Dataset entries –
++++
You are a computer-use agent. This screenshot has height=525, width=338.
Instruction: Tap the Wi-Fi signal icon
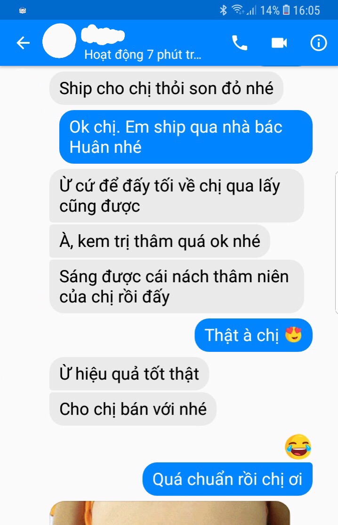tap(238, 10)
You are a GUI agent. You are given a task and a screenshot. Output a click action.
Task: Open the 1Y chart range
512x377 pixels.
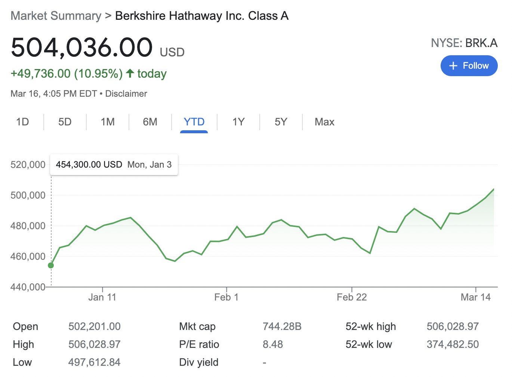tap(238, 122)
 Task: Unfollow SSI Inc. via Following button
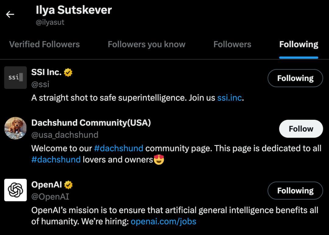click(295, 78)
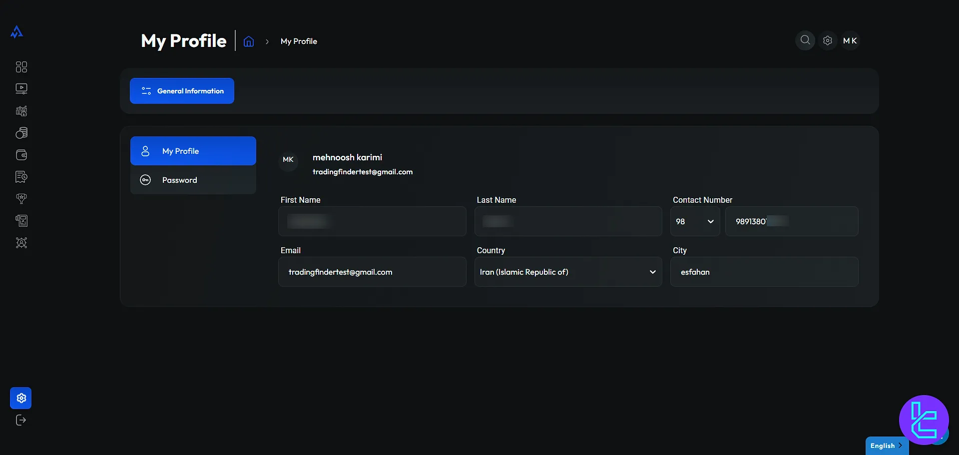The image size is (959, 455).
Task: Click into the City input field
Action: point(764,272)
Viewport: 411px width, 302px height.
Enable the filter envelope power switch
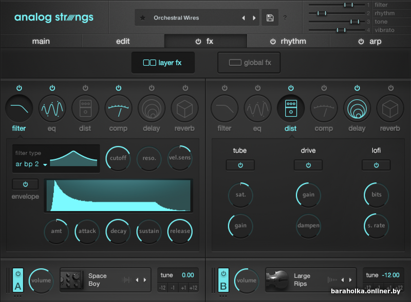25,184
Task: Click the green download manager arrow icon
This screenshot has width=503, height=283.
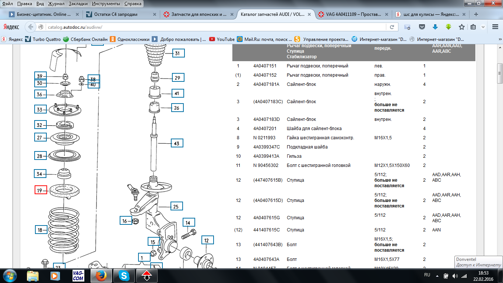Action: [x=448, y=27]
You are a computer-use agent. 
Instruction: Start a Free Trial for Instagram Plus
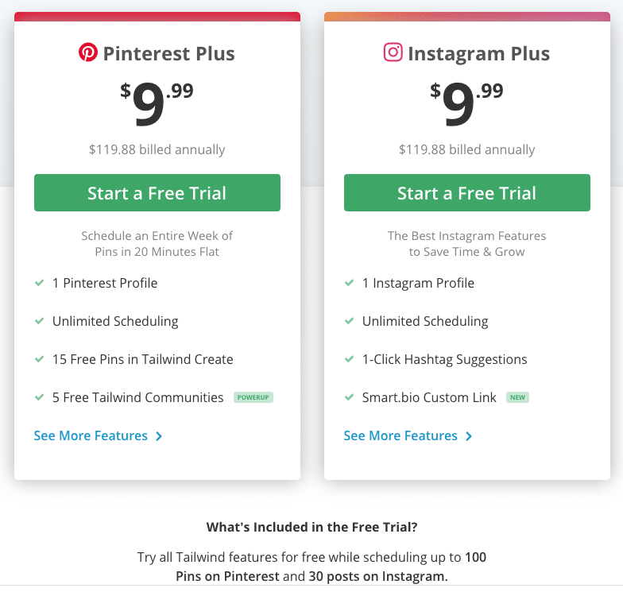pos(467,192)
++++
No pictures belong in the copy. Retype exactly, and only, the lines from the line containing "You are a GUI" through the last line of the data, both included.

You are a GUI agent. You are given a task and a screenshot. Output a click action.
Task: Open the 1Y chart range
512x377 pixels.
tap(238, 122)
 Task: Unfollow SSI Inc. via Following button
click(295, 78)
The image size is (959, 455).
Task: Click into the City input field
Action: point(764,272)
Viewport: 411px width, 302px height.
Enable the filter envelope power switch
25,184
Task: Click the green download manager arrow icon
This screenshot has width=503, height=283.
Action: [x=448, y=27]
You are a computer-use agent. 
Instruction: Start a Free Trial for Instagram Plus
pos(467,192)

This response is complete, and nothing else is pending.